◆ TO BE DONE ◆
**a.** Can you sum up the Bentley Speed Six text below in two sentences?
**b.** In the Bentley Speed Six text below, who joined Barnato when 'Old Number One' won Le Mans in 1930?

begin TEXT TO READ

Found on Fiskens website on March 14, 2018

1929 Bentley Speed Six Le Mans
Chassis Number: BA2580

Picture the scene in the Bentley camp at Le Mans in 1929. Winners of the two most recent editions of the race in 1927 and 1928, the appetite for a hat-trick victory must have been contagious. The Bentley Boys were undoubtedly the most dashing group of drivers the La Sarthe paddock had ever seen. The new 6.5 litre Speed Six was strong, powerful and ready to prove itself at the world’s toughest race. Place all this within an era – the Roaring Twenties – known for its excesses, glamour and sophistication and the stage is set. Team Bentley was on a veritable roll.

1929 turned out to be one of the most attrition-filled editions in the race’s history. Despite this, Captain Woolf ‘Babe’ Barnato and the legendary silk-scarfed and extremely rapid Sir Tim Birkin piloted a Speed Six – later to be known as ‘Old Number One’ - to outright victory, followed by a trio of 4.5 litre Bentleys claiming second, third and fourth places respectively. Huge celebrations commenced, including a huge party held by Barnato at his country pile in Surrey where the drive was turned into a racetrack and the bars were fashioned as pitstops! ‘Old Number One’ was brought out for another victory at Le Mans in 1930, with Barnato still in the saddle, joined by a new driver in the form of Bentley Boy, Glen Kidston. So proud was W.O. Bentley of the Speed Six that he declared it his favourite car.

end TEXT TO READ
begin DATASET EXCERPTS

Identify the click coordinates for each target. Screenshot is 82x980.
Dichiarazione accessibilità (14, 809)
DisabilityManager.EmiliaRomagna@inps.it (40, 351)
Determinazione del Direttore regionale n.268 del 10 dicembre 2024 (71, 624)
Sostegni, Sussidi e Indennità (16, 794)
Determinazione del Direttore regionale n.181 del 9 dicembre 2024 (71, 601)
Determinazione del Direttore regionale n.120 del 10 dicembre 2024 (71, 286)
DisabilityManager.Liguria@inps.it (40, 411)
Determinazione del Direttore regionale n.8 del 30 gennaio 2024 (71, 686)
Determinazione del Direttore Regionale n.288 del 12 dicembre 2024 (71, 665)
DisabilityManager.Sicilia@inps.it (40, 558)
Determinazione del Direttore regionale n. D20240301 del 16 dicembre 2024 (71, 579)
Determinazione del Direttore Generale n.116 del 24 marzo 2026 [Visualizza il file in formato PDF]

end DATASET EXCERPTS

◆ SOLUTIONS TO THE PROBLEMS ◆
**a.** Having won Le Mans in 1927 and 1928, Bentley came to the 1929 race with its new 6.5 litre Speed Six. In an attrition-filled race, Woolf Barnato and Tim Birkin drove the Speed Six later known as 'Old Number One' to outright victory ahead of three 4.5 litre Bentleys, and the car won again in 1930 with Barnato and Glen Kidston.

**b.** Glen Kidston.